Source document
----

China has become a leading developer of unmanned aerial vehicles, second only to the United States. Photo: Dickson Lee

Chinese drones are leading the global market, but hidden “watchdog” technology is in place to limit their use in attacks on China.

A source close to the military said all Chinese combat and reconnaissance drones had been designed and developed to recognise an “electric geofence” encircling the borders of China’s territory.

“This is the so-called watchdog tool, which is a simple technology aimed at making sure Chinese exported drones are not used by enemies as weapons to attack our country,” said the source, who asked for anonymity because of the issue’s sensitivity.

The function – included in the implantable components and parts of unmanned aerial vehicles (UAVs) – was declared by Chinese developers in their instruction books, the source said.

The comments appear to confirm claims last year by the head of a leading Turkish drone developer, who told Indian-Canadian website EurAsian Times that Chinese-made UAVs “turned around as they approached the Chinese border”.

----

Data shown

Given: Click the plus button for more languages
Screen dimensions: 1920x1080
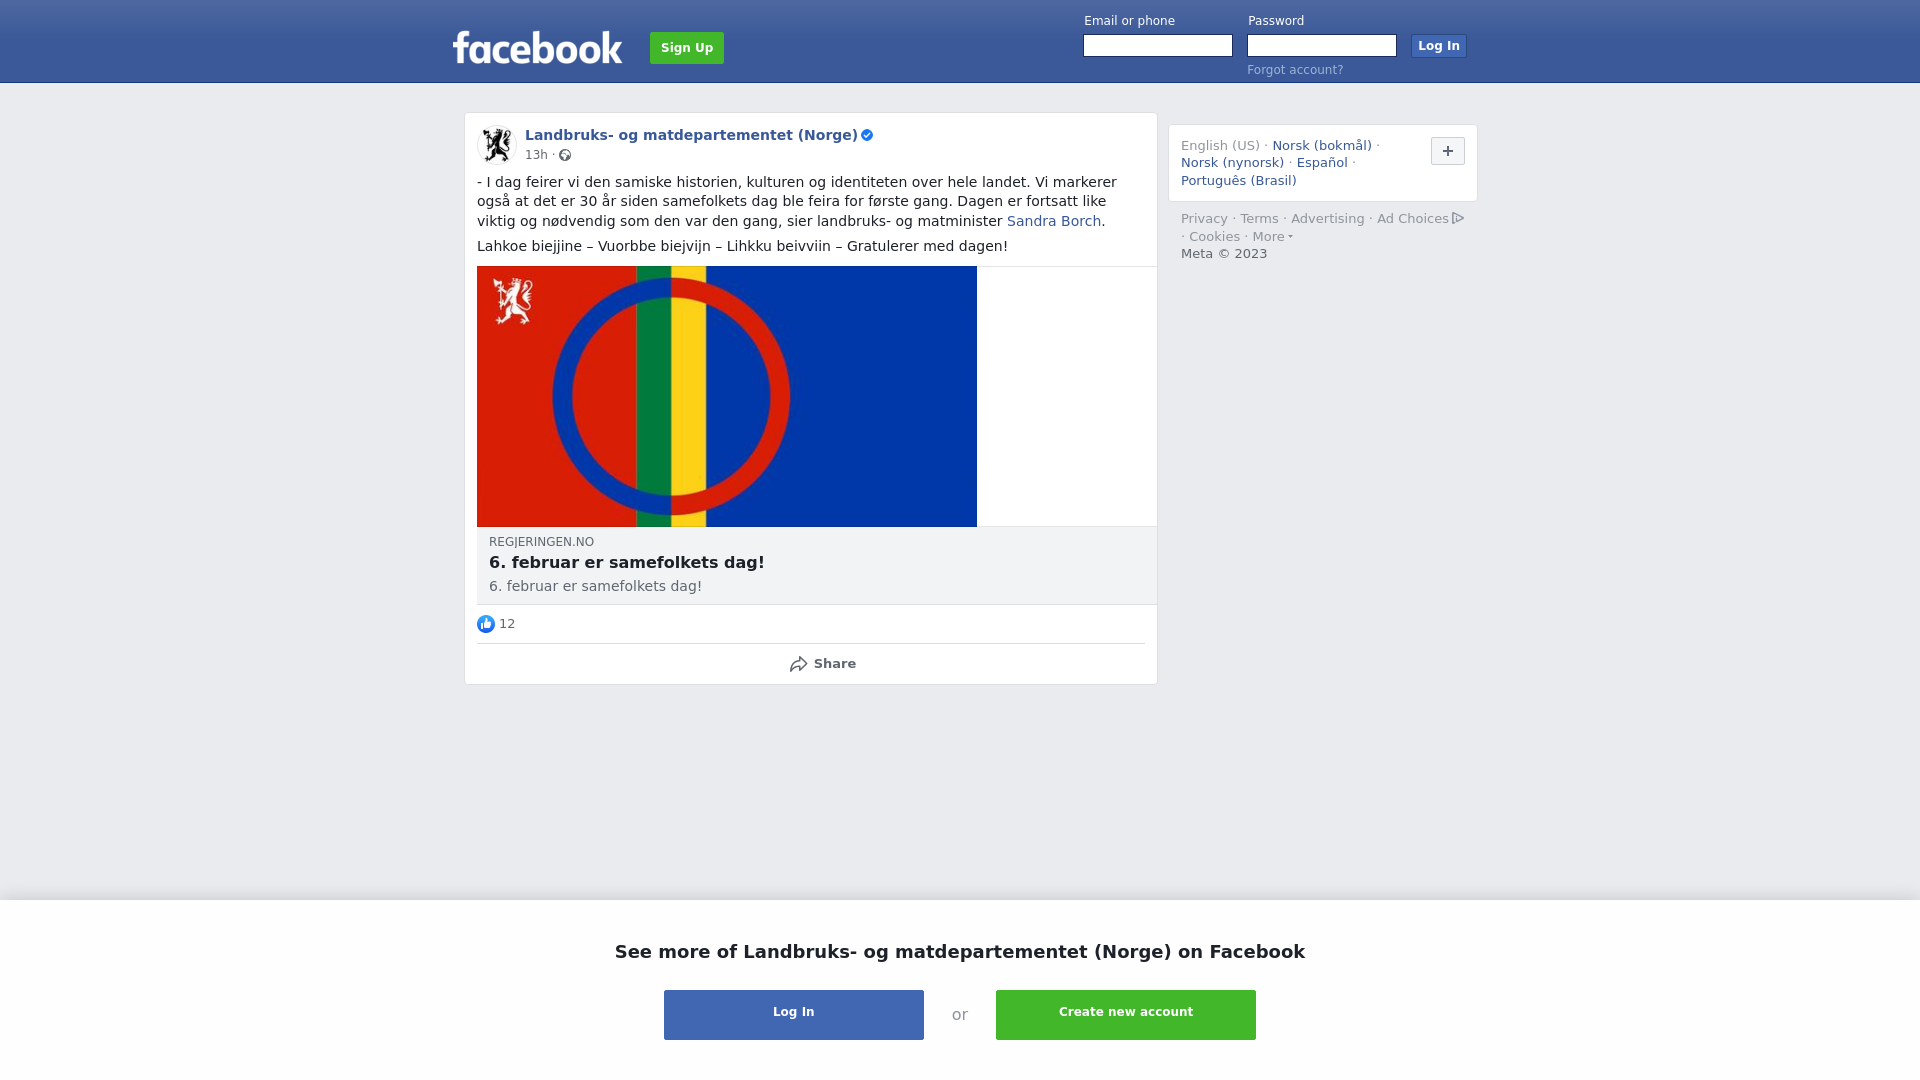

----

Exercise instructions
1. Revise the drone article, starting at "Chinese drones are" and ending at "the source said.", and swap "instruction books" for "user manuals".
2. According to the drone article, what were all Chinese combat and reconnaissance drones designed to recognize?

Answers in order
1.
Chinese drones are leading the global market, but hidden “watchdog” technology is in place to limit their use in attacks on China.

A source close to the military said all Chinese combat and reconnaissance drones had been designed and developed to recognise an “electric geofence” encircling the borders of China’s territory.

“This is the so-called watchdog tool, which is a simple technology aimed at making sure Chinese exported drones are not used by enemies as weapons to attack our country,” said the source, who asked for anonymity because of the issue’s sensitivity.

The function – included in the implantable components and parts of unmanned aerial vehicles (UAVs) – was declared by Chinese developers in their user manuals, the source said.

2. An "electric geofence" encircling the borders of China's territory.